Systematic Approach to Training | Bizfluent

Systematic Approach to Training

Written By
Tara Duggan
Tara Duggan
Jan 18, 2011
2 minute read

A systematic approach to training ensures that an organization’s course development efforts produce consistent results. This includes using a structured approach to analyzing needs, designing class outlines, developing course content and materials, delivering instruction, and evaluating success. Ensuring that training courses meet the real needs of the target audience requires comprehensive planning and organization. Aligning learning objectives to a company’s strategic goals enables employees to undergo training that improves their job performance and produces a positive business impact.

Anticipated Features

Adopting a systematic approach to training typically involves creating a training organization in the human resources department that's responsible for ensuring that employees have access to required courses and career development opportunities. It typically employs formal learning management system software, such as Saba, Capterra or Moodle, to administer course catalogs.
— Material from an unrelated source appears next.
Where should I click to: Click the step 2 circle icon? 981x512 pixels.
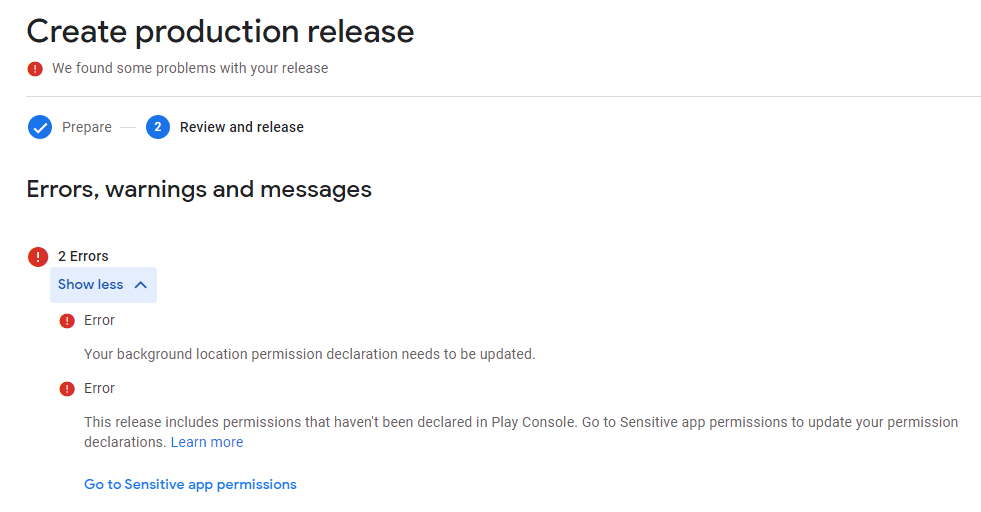(158, 127)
A systematic approach to training includes pre- and post-training assessment of student skills and knowledge to facilitate calculation of return on investment and validate training effectiveness.

Expected Benefits

This approach allows an organization to centralize administration, automate repetitive functions, offer self-service guidance to users, deliver self-paced content on a continuous basis, support standards such as the Sharable Content Object Reference Model, and allow users to create personalized development plans. By analyzing job performance to isolate skills and knowledge gaps, training professionals pinpoint the organization's true training needs instead of simply responding to training requests. They also base their decisions on such factors as high numbers of product defects, low customer satisfaction or increasing operational costs due to employee errors.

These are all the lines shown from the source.